Why os.getppid() and multiprocessing.parent_process().pid got different result using multiprocessing in airflow 2.x?

Question:

I found that when using airflow, using multiprocessing causes an assert error. I solved my error ( this discussion and this discussion ). but I was curious about how process actually works in airflow job, so I ran the code.

def process_function(i):
    parent_process = multiprocessing.parent_process().pid
    parent_process_daemon = (
        multiprocessing.parent_process().daemon
        if multiprocessing.parent_process() is not None
        else None
    )
    current_process = multiprocessing.current_process().pid
    is_daemon = multiprocessing.current_process().daemon
    result = (
        f"{i}th task : "
        + "partent_process : "
        + str(parent_process)
        + " is daemon : "
        + str(parent_process_daemon)
        + " current_process : "
        + str(current_process)
        + " is daemon : "
        + str(is_daemon)
    )
    time.sleep(3)
    return result


def mp(run_n: int):
    print(f"start checking multiprocessing pid task")
    print("[1] check pid using os modlue")
    print(f"parent process : {os.getppid()} current process : {os.getpid()}")
    print("[2] check pid using multiprocessingmodlue")
    print(
        f"parent process : {multiprocessing.parent_process().pid if multiprocessing.parent_process() is not None else None} is daemon? : {multiprocessing.parent_process().daemon if multiprocessing.parent_process() is not None else None} process : {multiprocessing.current_process().pid} is daemon? : {multiprocessing.current_process().daemon}"
    )

    results = []
    print(f"start job")
    with concurrent.futures.ProcessPoolExecutor() as process_executor:
        for pp_res in process_executor.map(process_function, [i for i in range(run_n)]):
            results.append(pp_res)
    print(f"job done")
    for c in results:
        print(c)
...

with models.DAG(
    dag_id="daemon_test",
    description="daemon_test",
    schedule_interval="0 * * * *",
    default_args=default_args,
    catchup=False,
) as dag:
   test_job = PythonOperator(
        task_id="test_job ",
        python_callable=mp,
        op_kwargs={
            "run_n": 5,
        },
    )

and result

{standard_task_runner.py:52} INFO - Started process 67070 to run task
...
start checking multiprocessing pid task
[1] check pid using os modlue
parent process : 67069 current process : 67070

[2] check pid using multiprocessing modlue
parent process : None is daemon? : None process : 67070 is daemon? : True
...
0th task : partent_process : 67070 is daemon : False current_process : 67071 is daemon : True
1th task : partent_process : 67070 is daemon : False current_process : 67072 is daemon : True
2th task : partent_process : 67070 is daemon : False current_process : 67073 is daemon : True
3th task : partent_process : 67070 is daemon : False current_process : 67074 is daemon : True
4th task : partent_process : 67070 is daemon : False current_process : 67071 is daemon : True

Even though the pid value can be changed, I don’t think that None value can come out. Does anyone know the reason for this?

Asked By: London_-_

||

Answers:

You’re right; a PID (or a parent PID) can’t be None.
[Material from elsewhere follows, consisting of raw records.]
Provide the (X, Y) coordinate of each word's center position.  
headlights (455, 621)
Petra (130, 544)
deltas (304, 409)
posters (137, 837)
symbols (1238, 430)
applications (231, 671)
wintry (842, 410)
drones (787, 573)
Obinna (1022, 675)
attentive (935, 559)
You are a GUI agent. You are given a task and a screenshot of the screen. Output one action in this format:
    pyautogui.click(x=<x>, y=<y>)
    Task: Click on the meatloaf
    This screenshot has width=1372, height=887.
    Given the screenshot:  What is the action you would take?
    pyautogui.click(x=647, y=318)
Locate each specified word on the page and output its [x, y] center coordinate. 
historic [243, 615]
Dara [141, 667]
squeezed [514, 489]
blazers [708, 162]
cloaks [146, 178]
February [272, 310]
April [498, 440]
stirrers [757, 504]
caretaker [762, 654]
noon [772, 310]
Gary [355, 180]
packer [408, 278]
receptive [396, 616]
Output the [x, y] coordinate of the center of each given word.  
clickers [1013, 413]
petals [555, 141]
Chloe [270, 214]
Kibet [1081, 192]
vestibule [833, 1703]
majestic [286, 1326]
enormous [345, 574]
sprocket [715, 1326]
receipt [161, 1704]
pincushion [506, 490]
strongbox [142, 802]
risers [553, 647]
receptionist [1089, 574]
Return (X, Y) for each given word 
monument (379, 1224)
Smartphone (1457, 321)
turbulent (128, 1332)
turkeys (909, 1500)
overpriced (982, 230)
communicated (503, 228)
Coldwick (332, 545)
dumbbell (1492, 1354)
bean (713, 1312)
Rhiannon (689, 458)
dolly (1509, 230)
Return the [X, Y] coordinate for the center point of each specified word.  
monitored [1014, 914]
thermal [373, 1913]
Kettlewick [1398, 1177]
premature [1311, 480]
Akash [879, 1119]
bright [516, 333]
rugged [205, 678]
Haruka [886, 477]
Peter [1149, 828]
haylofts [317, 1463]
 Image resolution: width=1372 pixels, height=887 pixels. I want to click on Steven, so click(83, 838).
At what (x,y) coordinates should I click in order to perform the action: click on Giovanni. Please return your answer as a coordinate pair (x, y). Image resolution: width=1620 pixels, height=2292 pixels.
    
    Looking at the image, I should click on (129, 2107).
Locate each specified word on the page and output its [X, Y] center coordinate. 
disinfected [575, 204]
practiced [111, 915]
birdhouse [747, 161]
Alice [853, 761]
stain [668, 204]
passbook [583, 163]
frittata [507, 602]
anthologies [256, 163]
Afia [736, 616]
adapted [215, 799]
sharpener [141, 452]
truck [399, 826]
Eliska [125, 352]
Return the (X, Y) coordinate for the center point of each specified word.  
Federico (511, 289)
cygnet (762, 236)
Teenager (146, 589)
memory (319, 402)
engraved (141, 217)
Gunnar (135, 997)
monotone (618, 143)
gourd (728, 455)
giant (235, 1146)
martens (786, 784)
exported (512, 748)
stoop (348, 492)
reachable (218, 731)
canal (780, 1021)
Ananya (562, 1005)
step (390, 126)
multiprocessing.parent_process() returns the value of the (multiprocessing-child-)internal global multiprocessing.process._parent_process.

That global is only set here in the subprocesses only when the process is spawned as a multiprocessing child.

os.getppid(), on the other hand, just calls the OS function to get the parent PID, be it a multiprocessing parent or something else.

Answered By: AKX